Activist Testifies for Jew Held In Bolivia in House Hearing

WASHINGTON
Bolivian President Evo Morales talks with former President Jimmy Carter at the latter’s Atlanta home Monday. (Nam News Network)
Bolivian President Evo Morales talks with former President Jimmy Carter at the latter’s Atlanta home Monday. (Nam News Network)

An activist considered instrumental in getting Jacob Ostreicher’s release last year from a Bolivian prison told a House foreign affairs committee hearing on Monday that more could be done by the United States to secure the Orthodox Jew from Brooklyn’s release from house arrest.

Sean Penn, a U.S. actor who has taken an interest in Ostreicher’s plight, invoked his friendship with Bolivian President Evo Morales to call for peaceful measures to be taken to ensure that Ostreicher regains the freedom he lost more than two years ago.

“I was convinced then, and am convinced today that these findings [of judicial corruption in the Ostreicher case] were received by the president [of Bolivia] with tremendous personal and human grief,” Penn said.

It was a message diametrically at odds with what the committee chairman was intent on delivering at the hearing, which was attended by Ostreicher’s wife Miriam and daughter Chaya Weinberger.

Rep. Chris Smith, the New Jersey Republican who has twice traveled to Bolivia on Ostreicher’s behalf, wanted punitive measures exacted on Bolivia for their continued incarceration of a U.S. citizen — 718 days as of Monday, by his count.

Smith said that Morales’s current visit to the United States to meet with former President Jimmy Carter in Atlanta underscores the need to pass “Jacob’s Law,” which would bar human rights abusers from U.S. shores.

“It is wrong for our government to give foreign officials and their families the privilege — and it is a privilege, not a right — to visit and study in the U.S. while those same officials are wrongfully detaining an American abroad,” Smith said.
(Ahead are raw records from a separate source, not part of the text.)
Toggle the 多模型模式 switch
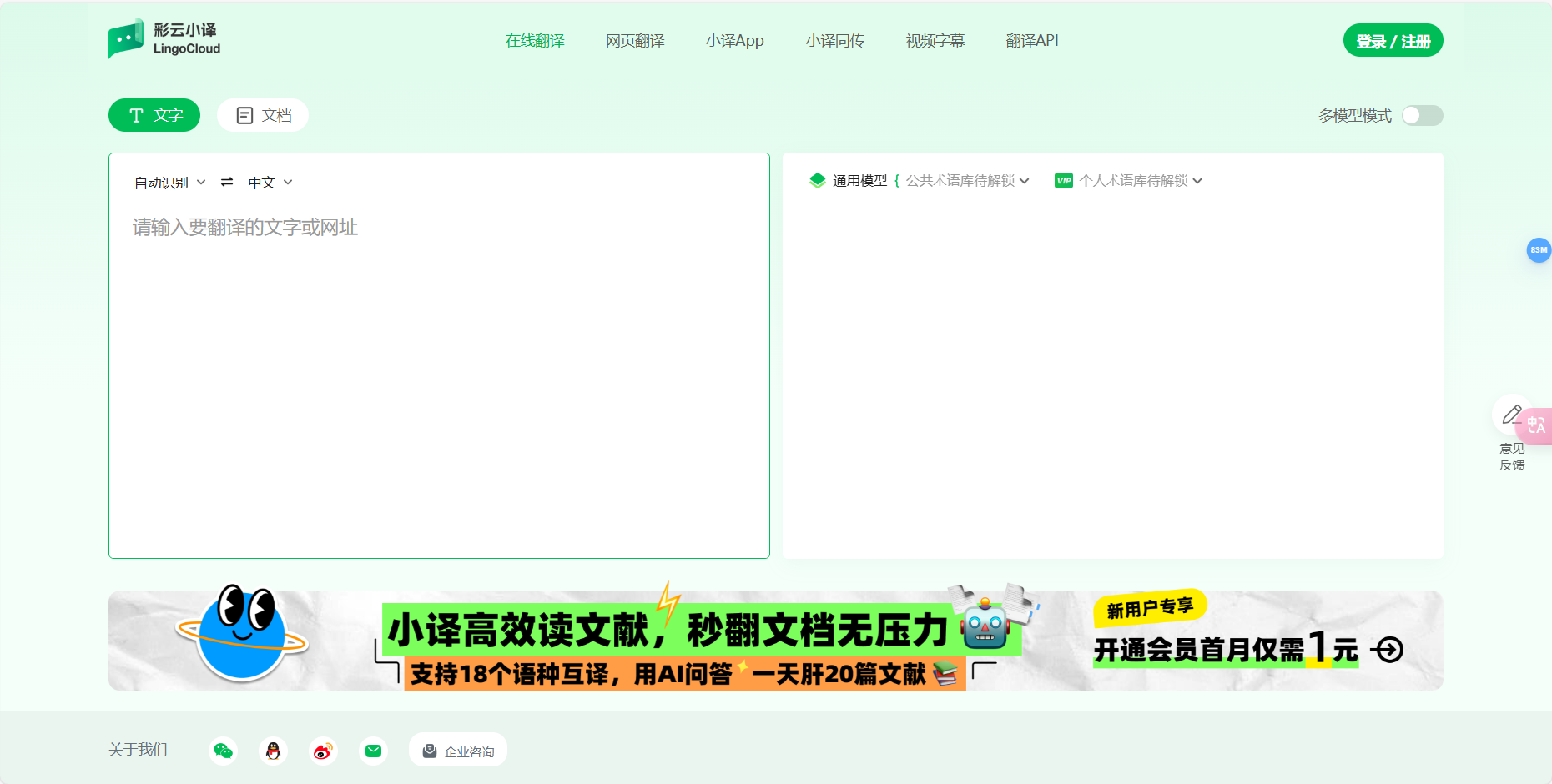1552x784 pixels. point(1422,115)
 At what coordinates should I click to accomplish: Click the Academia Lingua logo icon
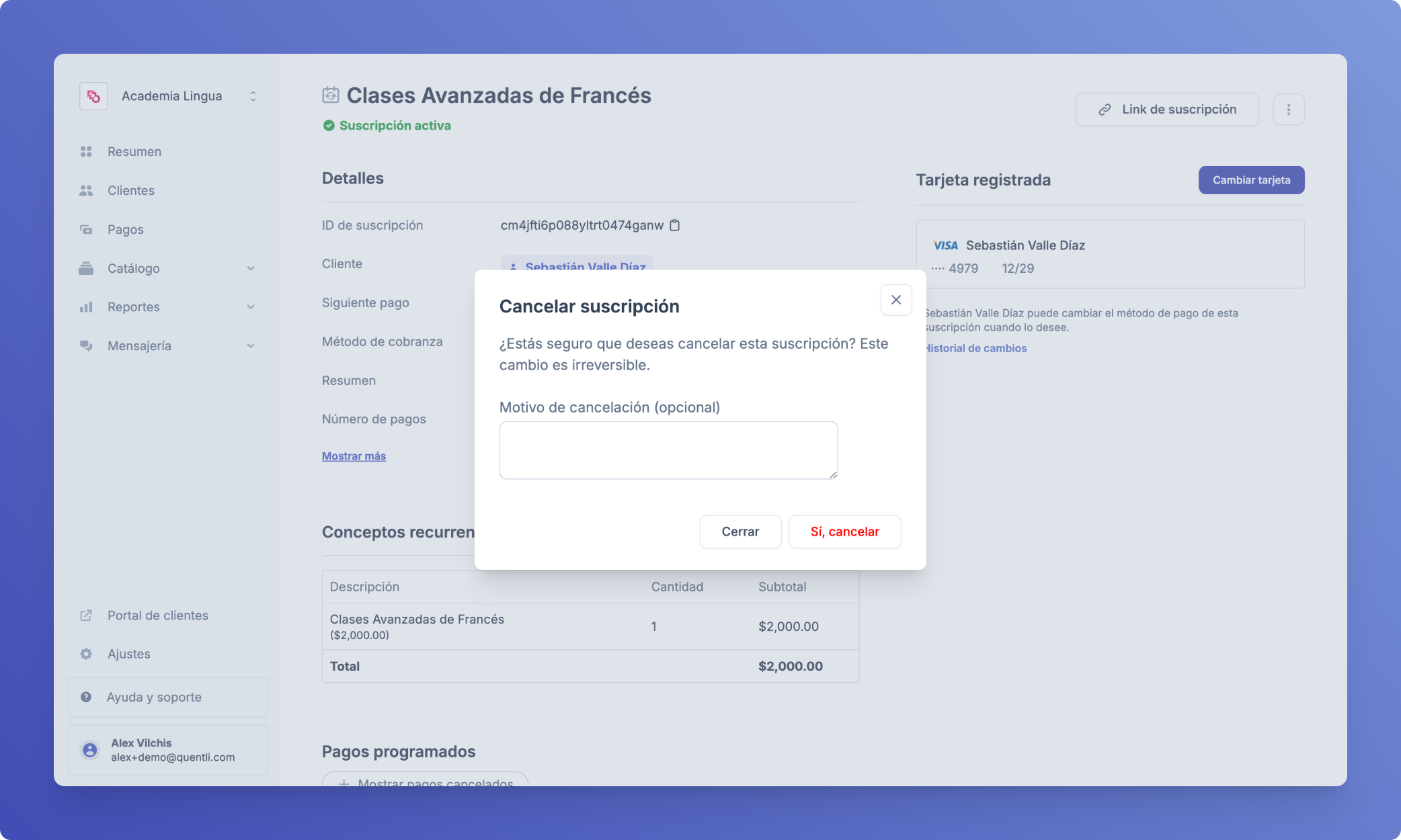[93, 96]
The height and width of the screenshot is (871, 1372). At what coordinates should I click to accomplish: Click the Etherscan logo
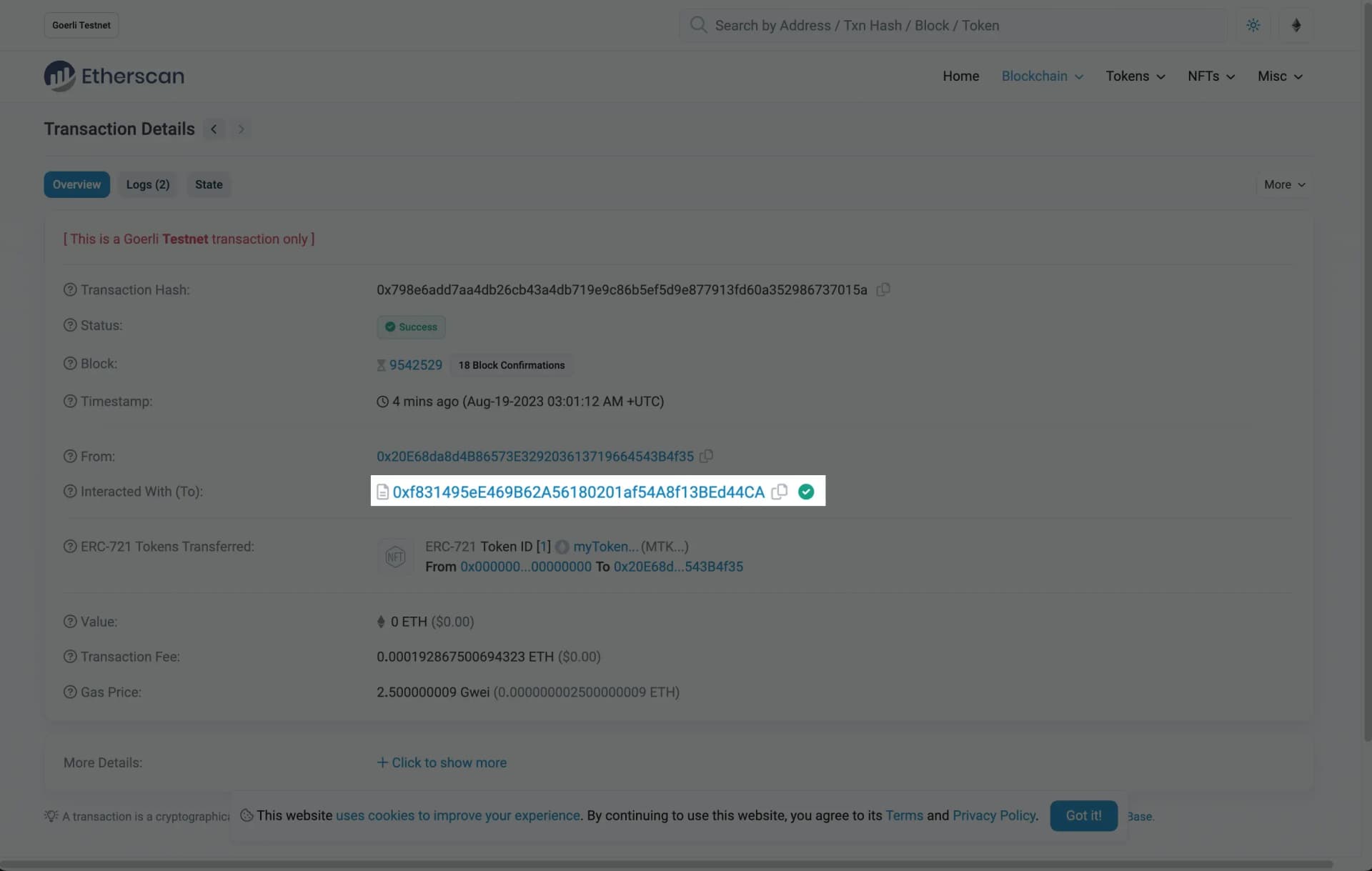click(114, 76)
The congressman, whose constituent is a daughter of Ostreicher, added that the Carter Center had “advised” him that Carter would raise Ostreicher’s saga during his meeting Tuesday with Morales.

“While the Bolivian media is reporting on these events [Morales’s trip],” Smith said, “I hope that they will also note that I am sending the former president the transcripts of the hearings that this subcommittee has held on the case of Jacob Ostreicher.”

Ostreicher’s predicament jumped to the fore late last year, when nearly every prosecutor, judge or government official connected to the case — 27 in all — were arrested on corruption charges.

“This international pressure,” Penn said in his testimony, “could very well be precisely what the President of Bolivia needs to be able to finally expel the malignant cancer of corruption that is killing both the Bolivian Justice System and thousands of innocent people like Mr. Ostreicher.”